### SUPPLIED RECORDS
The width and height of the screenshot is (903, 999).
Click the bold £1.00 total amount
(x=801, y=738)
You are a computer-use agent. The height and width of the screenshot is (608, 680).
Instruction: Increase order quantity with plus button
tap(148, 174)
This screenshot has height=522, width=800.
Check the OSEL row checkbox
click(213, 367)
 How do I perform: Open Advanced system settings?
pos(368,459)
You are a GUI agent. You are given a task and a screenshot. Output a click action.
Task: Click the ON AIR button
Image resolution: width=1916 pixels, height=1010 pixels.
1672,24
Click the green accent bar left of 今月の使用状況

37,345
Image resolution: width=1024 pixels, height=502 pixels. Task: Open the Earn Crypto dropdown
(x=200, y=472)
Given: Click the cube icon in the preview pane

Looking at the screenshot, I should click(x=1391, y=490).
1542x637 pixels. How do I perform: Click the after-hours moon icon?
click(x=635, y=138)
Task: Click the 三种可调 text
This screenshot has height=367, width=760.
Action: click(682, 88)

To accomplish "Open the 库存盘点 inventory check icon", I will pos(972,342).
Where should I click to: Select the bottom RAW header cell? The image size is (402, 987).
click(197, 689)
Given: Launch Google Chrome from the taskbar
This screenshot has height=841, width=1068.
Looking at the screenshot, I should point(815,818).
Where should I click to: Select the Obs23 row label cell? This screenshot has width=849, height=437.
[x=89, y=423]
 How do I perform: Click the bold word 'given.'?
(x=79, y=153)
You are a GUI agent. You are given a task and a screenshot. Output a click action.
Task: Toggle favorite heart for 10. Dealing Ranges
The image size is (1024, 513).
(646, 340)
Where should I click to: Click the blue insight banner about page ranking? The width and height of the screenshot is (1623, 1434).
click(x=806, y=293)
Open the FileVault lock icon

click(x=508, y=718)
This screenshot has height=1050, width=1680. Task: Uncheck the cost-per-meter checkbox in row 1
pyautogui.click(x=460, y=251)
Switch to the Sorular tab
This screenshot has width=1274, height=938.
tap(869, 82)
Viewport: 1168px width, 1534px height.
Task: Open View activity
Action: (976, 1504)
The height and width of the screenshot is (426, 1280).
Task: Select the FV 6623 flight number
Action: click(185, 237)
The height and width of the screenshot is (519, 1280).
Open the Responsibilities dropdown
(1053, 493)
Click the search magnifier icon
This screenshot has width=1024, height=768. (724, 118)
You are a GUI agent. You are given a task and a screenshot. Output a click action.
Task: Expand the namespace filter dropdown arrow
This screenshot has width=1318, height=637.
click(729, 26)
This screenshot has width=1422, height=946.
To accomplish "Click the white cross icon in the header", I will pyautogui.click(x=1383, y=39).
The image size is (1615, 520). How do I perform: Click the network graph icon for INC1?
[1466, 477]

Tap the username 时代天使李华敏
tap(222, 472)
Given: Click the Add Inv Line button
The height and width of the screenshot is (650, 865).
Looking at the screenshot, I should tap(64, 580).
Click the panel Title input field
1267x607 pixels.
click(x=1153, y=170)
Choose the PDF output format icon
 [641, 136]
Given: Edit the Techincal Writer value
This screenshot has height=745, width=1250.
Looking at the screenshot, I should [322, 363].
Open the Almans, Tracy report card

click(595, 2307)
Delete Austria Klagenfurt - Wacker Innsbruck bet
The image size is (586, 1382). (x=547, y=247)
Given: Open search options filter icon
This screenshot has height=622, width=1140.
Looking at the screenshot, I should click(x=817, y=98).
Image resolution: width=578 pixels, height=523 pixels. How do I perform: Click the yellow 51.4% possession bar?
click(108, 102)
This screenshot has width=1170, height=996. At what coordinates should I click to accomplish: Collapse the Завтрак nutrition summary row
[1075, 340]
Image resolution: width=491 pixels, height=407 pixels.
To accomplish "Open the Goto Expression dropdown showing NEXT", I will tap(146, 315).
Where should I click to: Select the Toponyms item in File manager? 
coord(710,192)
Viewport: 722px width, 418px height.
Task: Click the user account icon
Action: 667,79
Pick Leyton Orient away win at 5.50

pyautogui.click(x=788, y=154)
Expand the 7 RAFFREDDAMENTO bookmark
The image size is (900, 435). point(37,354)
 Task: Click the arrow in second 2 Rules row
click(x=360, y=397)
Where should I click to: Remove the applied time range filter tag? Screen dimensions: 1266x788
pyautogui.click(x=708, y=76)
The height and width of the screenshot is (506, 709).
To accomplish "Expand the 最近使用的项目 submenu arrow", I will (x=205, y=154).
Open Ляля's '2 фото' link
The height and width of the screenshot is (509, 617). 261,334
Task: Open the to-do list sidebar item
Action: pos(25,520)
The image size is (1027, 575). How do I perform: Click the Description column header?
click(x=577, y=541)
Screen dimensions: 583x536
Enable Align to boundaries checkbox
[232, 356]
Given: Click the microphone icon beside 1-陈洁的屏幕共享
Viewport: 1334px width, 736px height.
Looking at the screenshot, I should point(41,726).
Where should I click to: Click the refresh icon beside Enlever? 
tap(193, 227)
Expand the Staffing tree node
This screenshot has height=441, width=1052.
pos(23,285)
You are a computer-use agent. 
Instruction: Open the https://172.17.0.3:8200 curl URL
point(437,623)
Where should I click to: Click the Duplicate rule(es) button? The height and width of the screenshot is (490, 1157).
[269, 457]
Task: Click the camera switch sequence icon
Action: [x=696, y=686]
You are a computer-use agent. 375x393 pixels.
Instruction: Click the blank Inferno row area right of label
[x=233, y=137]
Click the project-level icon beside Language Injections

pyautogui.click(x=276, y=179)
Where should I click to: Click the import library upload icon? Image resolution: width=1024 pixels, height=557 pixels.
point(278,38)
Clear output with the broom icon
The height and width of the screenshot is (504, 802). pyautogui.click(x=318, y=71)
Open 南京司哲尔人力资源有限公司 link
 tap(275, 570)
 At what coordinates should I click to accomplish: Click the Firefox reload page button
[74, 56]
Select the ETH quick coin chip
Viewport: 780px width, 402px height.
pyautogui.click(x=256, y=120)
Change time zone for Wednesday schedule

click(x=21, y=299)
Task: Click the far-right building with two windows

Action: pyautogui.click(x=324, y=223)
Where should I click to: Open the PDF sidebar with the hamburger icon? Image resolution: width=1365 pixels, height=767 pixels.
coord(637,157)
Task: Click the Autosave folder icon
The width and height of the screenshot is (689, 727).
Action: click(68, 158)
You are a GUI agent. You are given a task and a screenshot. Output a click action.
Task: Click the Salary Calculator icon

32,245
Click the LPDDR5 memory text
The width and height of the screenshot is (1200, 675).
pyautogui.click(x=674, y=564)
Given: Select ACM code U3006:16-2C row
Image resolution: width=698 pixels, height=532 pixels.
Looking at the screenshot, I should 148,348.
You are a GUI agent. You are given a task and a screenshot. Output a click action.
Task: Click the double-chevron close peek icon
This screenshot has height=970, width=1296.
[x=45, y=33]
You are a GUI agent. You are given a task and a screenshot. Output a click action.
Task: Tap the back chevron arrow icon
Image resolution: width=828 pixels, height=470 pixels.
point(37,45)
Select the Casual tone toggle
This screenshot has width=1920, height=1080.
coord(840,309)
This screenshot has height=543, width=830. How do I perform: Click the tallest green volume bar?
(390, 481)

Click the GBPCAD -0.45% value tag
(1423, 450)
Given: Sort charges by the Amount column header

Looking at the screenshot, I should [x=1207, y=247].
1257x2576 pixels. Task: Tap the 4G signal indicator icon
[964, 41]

### ASSIGNMENT
Reproduce exactly, please, only the lines from the start of the data above to the line that contains "Task: Click the ON AIR button", with both ends kept.

### RESULT OF THE TASK
The width and height of the screenshot is (903, 999).
Click the bold £1.00 total amount
(x=801, y=738)
You are a computer-use agent. The height and width of the screenshot is (608, 680).
Instruction: Increase order quantity with plus button
tap(148, 174)
This screenshot has height=522, width=800.
Check the OSEL row checkbox
click(213, 367)
 How do I perform: Open Advanced system settings?
pos(368,459)
You are a GUI agent. You are given a task and a screenshot. Output a click action.
Task: Click the ON AIR button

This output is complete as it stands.